Rewrite the listing below, changing "GUI agent" to "screen assistant" and leaving everything else as it is.

## Rows
____________________

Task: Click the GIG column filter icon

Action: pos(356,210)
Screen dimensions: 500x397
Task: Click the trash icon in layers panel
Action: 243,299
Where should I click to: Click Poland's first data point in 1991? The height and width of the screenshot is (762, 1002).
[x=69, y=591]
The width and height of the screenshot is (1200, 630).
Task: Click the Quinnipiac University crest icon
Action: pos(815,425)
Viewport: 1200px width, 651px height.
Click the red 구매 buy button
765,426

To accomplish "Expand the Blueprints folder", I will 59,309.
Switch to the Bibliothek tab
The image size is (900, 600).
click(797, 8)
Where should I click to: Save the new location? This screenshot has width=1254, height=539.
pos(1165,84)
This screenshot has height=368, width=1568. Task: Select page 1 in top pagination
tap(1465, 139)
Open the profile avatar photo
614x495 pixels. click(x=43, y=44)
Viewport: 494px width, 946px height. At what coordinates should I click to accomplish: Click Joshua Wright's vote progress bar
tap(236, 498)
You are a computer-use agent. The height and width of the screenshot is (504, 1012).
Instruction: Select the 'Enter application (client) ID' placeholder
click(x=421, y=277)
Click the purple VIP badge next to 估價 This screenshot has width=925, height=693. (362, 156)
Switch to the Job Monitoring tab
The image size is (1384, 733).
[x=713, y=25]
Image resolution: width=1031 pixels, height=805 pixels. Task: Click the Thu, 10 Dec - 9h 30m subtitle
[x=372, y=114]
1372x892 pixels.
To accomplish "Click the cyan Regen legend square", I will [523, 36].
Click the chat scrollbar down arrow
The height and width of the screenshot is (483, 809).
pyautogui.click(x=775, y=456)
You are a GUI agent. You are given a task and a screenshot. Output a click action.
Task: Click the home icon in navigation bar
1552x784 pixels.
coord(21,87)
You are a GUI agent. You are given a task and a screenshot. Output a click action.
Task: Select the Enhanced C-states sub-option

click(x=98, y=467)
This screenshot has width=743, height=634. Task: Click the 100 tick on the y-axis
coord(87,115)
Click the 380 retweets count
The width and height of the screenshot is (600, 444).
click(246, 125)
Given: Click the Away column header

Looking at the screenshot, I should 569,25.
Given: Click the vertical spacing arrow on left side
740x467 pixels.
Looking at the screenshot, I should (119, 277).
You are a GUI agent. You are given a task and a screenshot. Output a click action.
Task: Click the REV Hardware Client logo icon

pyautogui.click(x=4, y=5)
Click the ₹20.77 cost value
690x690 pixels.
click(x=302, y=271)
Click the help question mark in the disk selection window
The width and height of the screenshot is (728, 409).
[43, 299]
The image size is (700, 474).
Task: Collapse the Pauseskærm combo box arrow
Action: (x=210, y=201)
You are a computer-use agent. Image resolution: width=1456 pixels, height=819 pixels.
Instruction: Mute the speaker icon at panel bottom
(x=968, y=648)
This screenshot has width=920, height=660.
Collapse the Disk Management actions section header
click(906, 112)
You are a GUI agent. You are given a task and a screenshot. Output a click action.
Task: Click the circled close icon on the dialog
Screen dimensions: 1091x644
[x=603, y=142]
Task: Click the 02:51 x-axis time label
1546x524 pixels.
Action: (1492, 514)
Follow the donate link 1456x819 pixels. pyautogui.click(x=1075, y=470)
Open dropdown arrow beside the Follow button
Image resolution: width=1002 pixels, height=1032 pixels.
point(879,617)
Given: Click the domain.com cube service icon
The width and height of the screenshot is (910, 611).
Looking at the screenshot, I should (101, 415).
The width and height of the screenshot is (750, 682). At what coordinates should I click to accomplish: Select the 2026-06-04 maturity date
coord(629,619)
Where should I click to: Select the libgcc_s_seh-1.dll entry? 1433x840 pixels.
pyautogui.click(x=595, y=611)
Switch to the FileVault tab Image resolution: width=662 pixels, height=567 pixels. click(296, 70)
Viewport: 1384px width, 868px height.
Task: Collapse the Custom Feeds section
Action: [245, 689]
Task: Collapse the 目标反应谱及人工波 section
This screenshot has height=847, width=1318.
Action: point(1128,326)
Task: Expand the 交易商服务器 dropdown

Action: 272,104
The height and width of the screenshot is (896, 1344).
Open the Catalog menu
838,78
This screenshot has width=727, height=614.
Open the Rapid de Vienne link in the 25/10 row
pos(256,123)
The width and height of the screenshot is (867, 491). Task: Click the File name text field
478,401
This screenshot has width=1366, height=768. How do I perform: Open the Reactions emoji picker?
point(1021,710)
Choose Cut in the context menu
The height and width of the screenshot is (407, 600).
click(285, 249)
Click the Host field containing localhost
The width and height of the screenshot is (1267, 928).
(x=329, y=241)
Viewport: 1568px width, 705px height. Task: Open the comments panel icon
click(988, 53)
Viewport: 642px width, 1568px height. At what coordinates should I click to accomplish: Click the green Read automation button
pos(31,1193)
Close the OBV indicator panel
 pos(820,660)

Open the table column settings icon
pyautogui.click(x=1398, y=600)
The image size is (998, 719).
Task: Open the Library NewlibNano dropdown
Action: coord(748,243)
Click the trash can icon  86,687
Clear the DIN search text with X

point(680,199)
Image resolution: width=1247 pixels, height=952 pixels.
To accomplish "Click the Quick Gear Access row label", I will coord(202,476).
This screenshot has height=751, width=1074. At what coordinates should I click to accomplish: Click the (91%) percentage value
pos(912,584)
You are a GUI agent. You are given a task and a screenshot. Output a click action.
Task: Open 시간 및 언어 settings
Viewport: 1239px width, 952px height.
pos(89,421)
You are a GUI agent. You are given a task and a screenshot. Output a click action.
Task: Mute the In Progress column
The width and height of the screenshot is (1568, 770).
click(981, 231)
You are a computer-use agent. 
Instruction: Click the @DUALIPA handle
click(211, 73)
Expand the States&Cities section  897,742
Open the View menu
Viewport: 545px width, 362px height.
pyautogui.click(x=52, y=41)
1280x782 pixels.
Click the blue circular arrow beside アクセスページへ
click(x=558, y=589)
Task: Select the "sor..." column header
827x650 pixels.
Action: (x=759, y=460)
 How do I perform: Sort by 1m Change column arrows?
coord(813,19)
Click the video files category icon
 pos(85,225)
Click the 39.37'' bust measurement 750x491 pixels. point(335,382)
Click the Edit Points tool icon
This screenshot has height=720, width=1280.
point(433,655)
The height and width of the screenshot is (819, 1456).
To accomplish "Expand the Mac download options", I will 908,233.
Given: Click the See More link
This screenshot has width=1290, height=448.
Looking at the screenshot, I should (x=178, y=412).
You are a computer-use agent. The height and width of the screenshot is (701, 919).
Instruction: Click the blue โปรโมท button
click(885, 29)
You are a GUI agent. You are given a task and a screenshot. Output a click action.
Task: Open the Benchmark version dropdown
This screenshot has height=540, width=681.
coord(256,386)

____________________

## Task solution
Task: Click the GIG column filter icon

Action: pos(356,210)
Screen dimensions: 500x397
Task: Click the trash icon in layers panel
Action: 243,299
Where should I click to: Click Poland's first data point in 1991? The height and width of the screenshot is (762, 1002).
[x=69, y=591]
The width and height of the screenshot is (1200, 630).
Task: Click the Quinnipiac University crest icon
Action: pos(815,425)
Viewport: 1200px width, 651px height.
Click the red 구매 buy button
765,426

To accomplish "Expand the Blueprints folder", I will 59,309.
Switch to the Bibliothek tab
The image size is (900, 600).
click(797, 8)
Where should I click to: Save the new location? This screenshot has width=1254, height=539.
pos(1165,84)
This screenshot has height=368, width=1568. Task: Select page 1 in top pagination
tap(1465, 139)
Open the profile avatar photo
614x495 pixels. click(x=43, y=44)
Viewport: 494px width, 946px height. At what coordinates should I click to accomplish: Click Joshua Wright's vote progress bar
tap(236, 498)
You are a computer-use agent. The height and width of the screenshot is (504, 1012).
Instruction: Select the 'Enter application (client) ID' placeholder
click(x=421, y=277)
Click the purple VIP badge next to 估價 This screenshot has width=925, height=693. (362, 156)
Switch to the Job Monitoring tab
The image size is (1384, 733).
[x=713, y=25]
Image resolution: width=1031 pixels, height=805 pixels. Task: Click the Thu, 10 Dec - 9h 30m subtitle
[x=372, y=114]
1372x892 pixels.
To accomplish "Click the cyan Regen legend square", I will [523, 36].
Click the chat scrollbar down arrow
The height and width of the screenshot is (483, 809).
pyautogui.click(x=775, y=456)
You are a screen assistant. You are given a task and a screenshot. Output a click action.
Task: Click the home icon in navigation bar
1552x784 pixels.
coord(21,87)
You are a screen assistant. You are given a task and a screenshot. Output a click action.
Task: Select the Enhanced C-states sub-option

click(x=98, y=467)
This screenshot has width=743, height=634. Task: Click the 100 tick on the y-axis
coord(87,115)
Click the 380 retweets count
The width and height of the screenshot is (600, 444).
click(246, 125)
Given: Click the Away column header

Looking at the screenshot, I should 569,25.
Given: Click the vertical spacing arrow on left side
740x467 pixels.
Looking at the screenshot, I should (119, 277).
You are a screen assistant. You are given a task and a screenshot. Output a click action.
Task: Click the REV Hardware Client logo icon

pyautogui.click(x=4, y=5)
Click the ₹20.77 cost value
690x690 pixels.
click(x=302, y=271)
Click the help question mark in the disk selection window
The width and height of the screenshot is (728, 409).
[43, 299]
The image size is (700, 474).
Task: Collapse the Pauseskærm combo box arrow
Action: (x=210, y=201)
You are a computer-use agent. Image resolution: width=1456 pixels, height=819 pixels.
Instruction: Mute the speaker icon at panel bottom
(x=968, y=648)
This screenshot has width=920, height=660.
Collapse the Disk Management actions section header
click(906, 112)
You are a screen assistant. You are given a task and a screenshot. Output a click action.
Task: Click the circled close icon on the dialog
Screen dimensions: 1091x644
[x=603, y=142]
Task: Click the 02:51 x-axis time label
1546x524 pixels.
Action: (1492, 514)
Follow the donate link 1456x819 pixels. pyautogui.click(x=1075, y=470)
Open dropdown arrow beside the Follow button
Image resolution: width=1002 pixels, height=1032 pixels.
point(879,617)
Given: Click the domain.com cube service icon
The width and height of the screenshot is (910, 611).
Looking at the screenshot, I should (101, 415).
The width and height of the screenshot is (750, 682). At what coordinates should I click to accomplish: Select the 2026-06-04 maturity date
coord(629,619)
Where should I click to: Select the libgcc_s_seh-1.dll entry? 1433x840 pixels.
pyautogui.click(x=595, y=611)
Switch to the FileVault tab Image resolution: width=662 pixels, height=567 pixels. click(296, 70)
Viewport: 1384px width, 868px height.
Task: Collapse the Custom Feeds section
Action: [245, 689]
Task: Collapse the 目标反应谱及人工波 section
This screenshot has height=847, width=1318.
Action: point(1128,326)
Task: Expand the 交易商服务器 dropdown

Action: 272,104
The height and width of the screenshot is (896, 1344).
Open the Catalog menu
838,78
This screenshot has width=727, height=614.
Open the Rapid de Vienne link in the 25/10 row
pos(256,123)
The width and height of the screenshot is (867, 491). Task: Click the File name text field
478,401
This screenshot has width=1366, height=768. How do I perform: Open the Reactions emoji picker?
point(1021,710)
Choose Cut in the context menu
The height and width of the screenshot is (407, 600).
click(285, 249)
Click the Host field containing localhost
The width and height of the screenshot is (1267, 928).
(x=329, y=241)
Viewport: 1568px width, 705px height. Task: Open the comments panel icon
click(988, 53)
Viewport: 642px width, 1568px height. At what coordinates should I click to accomplish: Click the green Read automation button
pos(31,1193)
Close the OBV indicator panel
 pos(820,660)

Open the table column settings icon
pyautogui.click(x=1398, y=600)
The image size is (998, 719).
Task: Open the Library NewlibNano dropdown
Action: coord(748,243)
Click the trash can icon  86,687
Clear the DIN search text with X

point(680,199)
Image resolution: width=1247 pixels, height=952 pixels.
To accomplish "Click the Quick Gear Access row label", I will coord(202,476).
This screenshot has height=751, width=1074. At what coordinates should I click to accomplish: Click the (91%) percentage value
pos(912,584)
You are a screen assistant. You are given a task and a screenshot. Output a click action.
Task: Open 시간 및 언어 settings
Viewport: 1239px width, 952px height.
pos(89,421)
You are a screen assistant. You are given a task and a screenshot. Output a click action.
Task: Mute the In Progress column
The width and height of the screenshot is (1568, 770).
click(981, 231)
You are a computer-use agent. 
Instruction: Click the @DUALIPA handle
click(211, 73)
Expand the States&Cities section  897,742
Open the View menu
Viewport: 545px width, 362px height.
pyautogui.click(x=52, y=41)
1280x782 pixels.
Click the blue circular arrow beside アクセスページへ
click(x=558, y=589)
Task: Select the "sor..." column header
827x650 pixels.
Action: (x=759, y=460)
 How do I perform: Sort by 1m Change column arrows?
coord(813,19)
Click the video files category icon
 pos(85,225)
Click the 39.37'' bust measurement 750x491 pixels. point(335,382)
Click the Edit Points tool icon
This screenshot has height=720, width=1280.
point(433,655)
The height and width of the screenshot is (819, 1456).
To accomplish "Expand the Mac download options", I will 908,233.
Given: Click the See More link
This screenshot has width=1290, height=448.
Looking at the screenshot, I should (x=178, y=412).
You are a computer-use agent. The height and width of the screenshot is (701, 919).
Instruction: Click the blue โปรโมท button
click(885, 29)
You are a screen assistant. You are given a task and a screenshot. Output a click action.
Task: Open the Benchmark version dropdown
This screenshot has height=540, width=681.
coord(256,386)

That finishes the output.